* [What to work on]: Could you output the records between the lines holding "Task: Click the Gala Node laptop thumbnail" and "Action: [154, 111]", inclusive, as a two-column CSV with the headers instruction and response? Put one row per record, wrap each field in quotes, replace line breaks with spaces, and omit the pictures.

* [Given data]:

════════════════

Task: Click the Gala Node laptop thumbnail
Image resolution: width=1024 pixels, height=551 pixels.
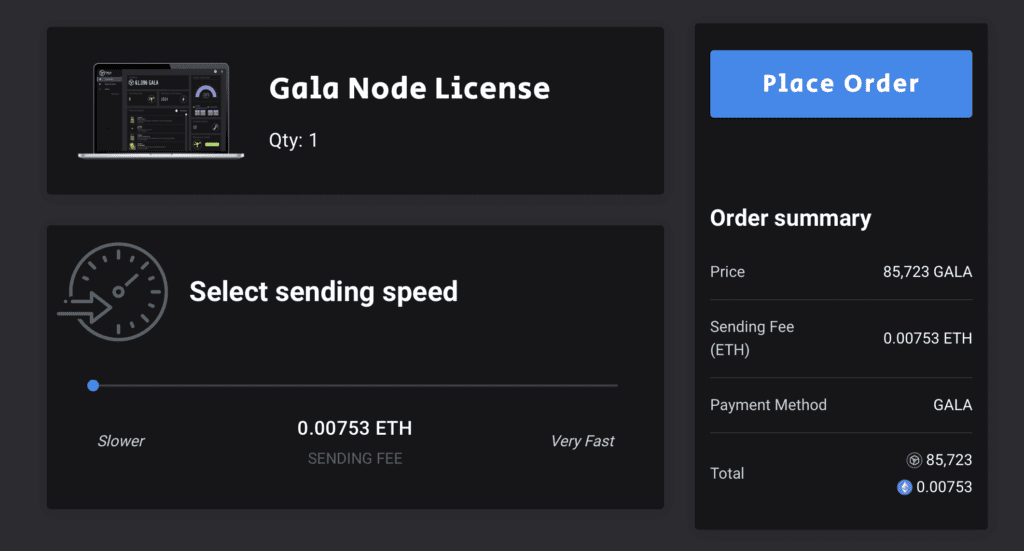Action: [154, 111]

════════════════

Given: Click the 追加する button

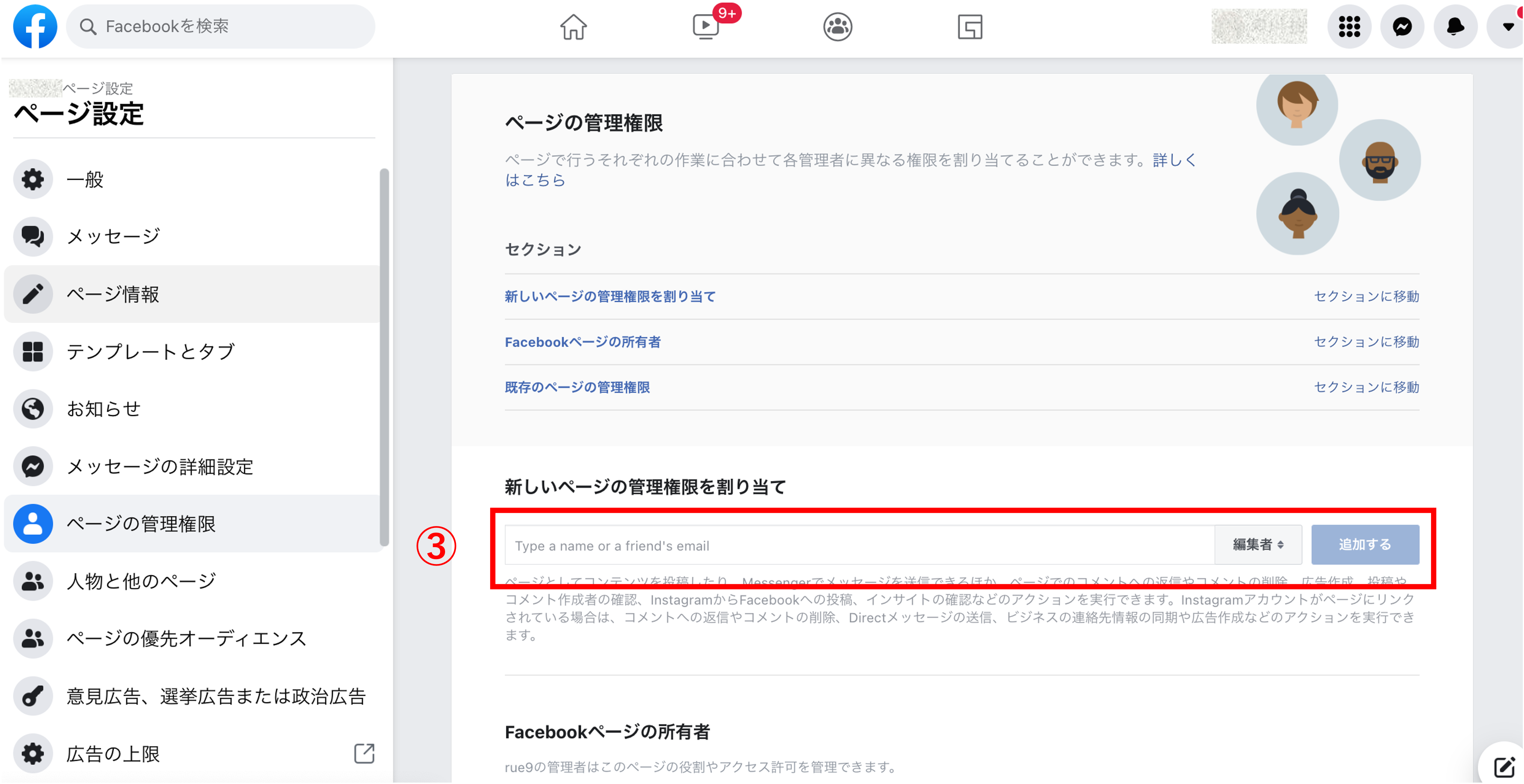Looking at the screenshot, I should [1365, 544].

════════════════

* [Response below]:
instruction,response
"Task: Click the Gala Node laptop thumbnail Image resolution: width=1024 pixels, height=551 pixels.","Action: [154, 111]"